Task objective »
Each entry below should be given again exactly; the pictures stay out.

[Opening Material shown section]

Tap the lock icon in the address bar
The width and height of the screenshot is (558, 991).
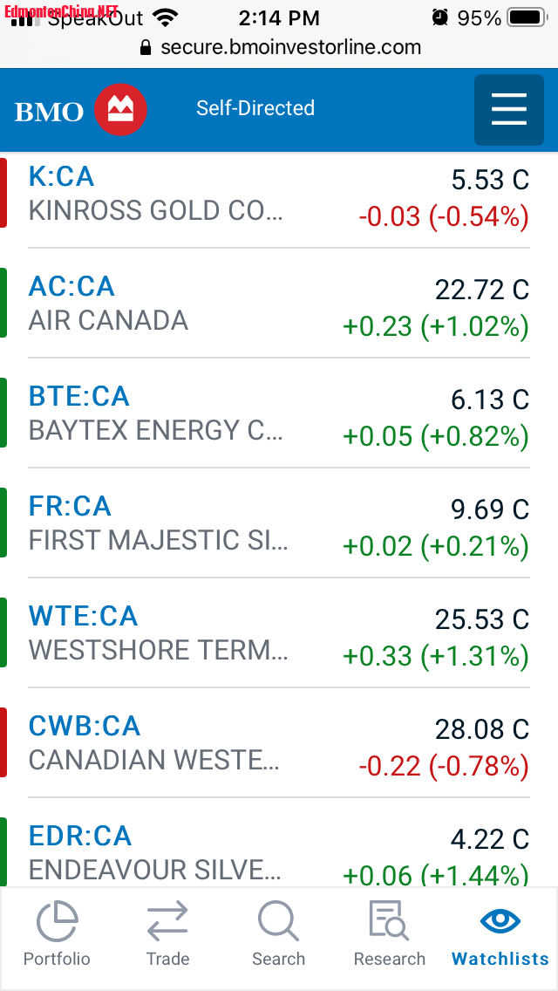click(x=146, y=47)
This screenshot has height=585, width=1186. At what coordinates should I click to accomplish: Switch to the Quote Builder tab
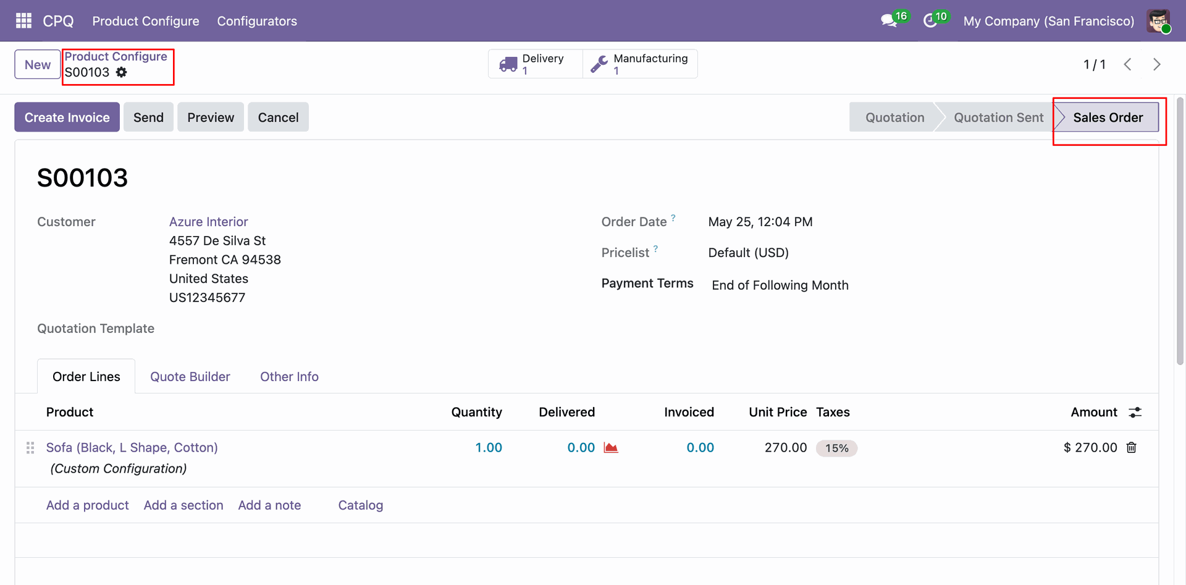190,377
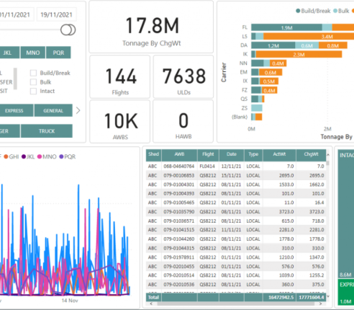Sort table by the ChgWt column header
Viewport: 354px width, 310px height.
[x=311, y=155]
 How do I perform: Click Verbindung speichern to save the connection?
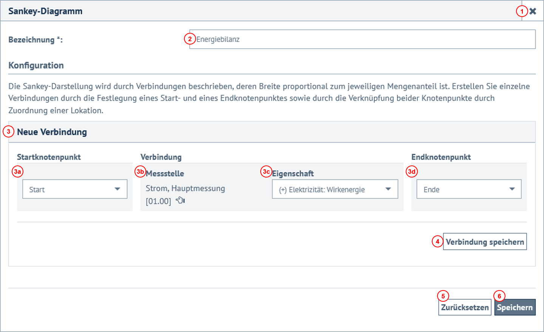[485, 241]

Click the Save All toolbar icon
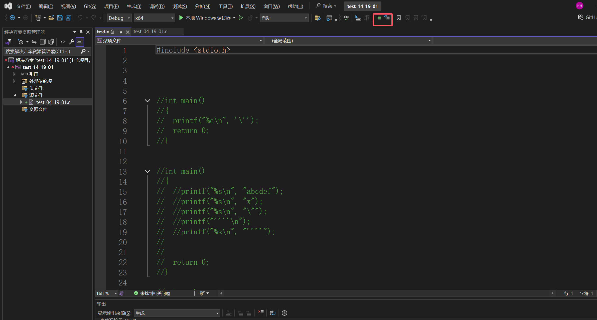[x=68, y=18]
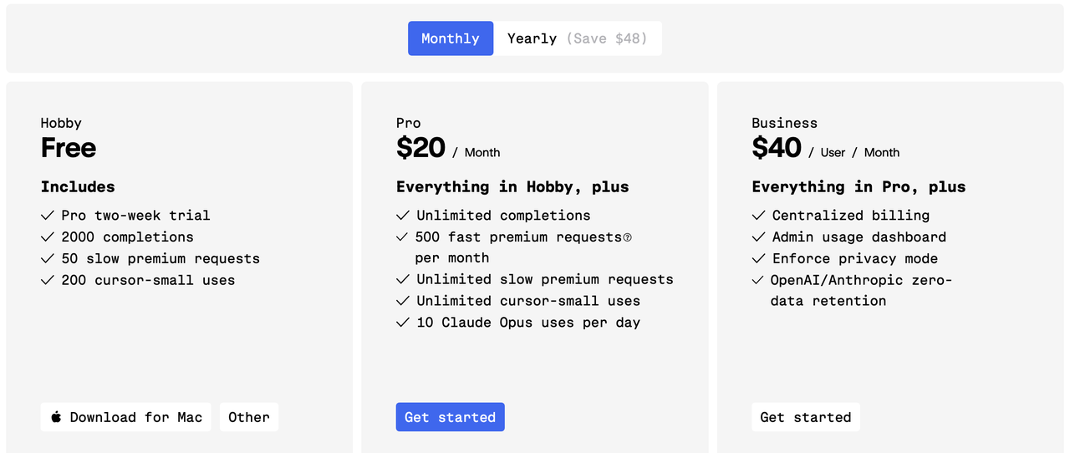Image resolution: width=1070 pixels, height=453 pixels.
Task: Click the Apple logo icon
Action: [56, 417]
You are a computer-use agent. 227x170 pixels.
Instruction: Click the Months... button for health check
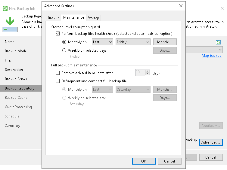pyautogui.click(x=165, y=42)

[Closing Material shown section]

Exercise response »
Tap the lock icon in the address bar
The width and height of the screenshot is (558, 991).
click(x=146, y=47)
This screenshot has height=585, width=1186. At what coordinates should I click to accomplish: Switch to the Quote Builder tab
190,377
Sort table by the ChgWt column header
Viewport: 354px width, 310px height.
[x=311, y=155]
 How do I perform: Click Verbindung speichern to save the connection?
[485, 241]

Click the Save All toolbar icon
[x=68, y=18]
Image resolution: width=1070 pixels, height=453 pixels.
Task: Click the Apple logo icon
Action: [56, 417]
You are a computer-use agent. 227x170 pixels.
Instruction: Click the Months... button for health check
pyautogui.click(x=165, y=42)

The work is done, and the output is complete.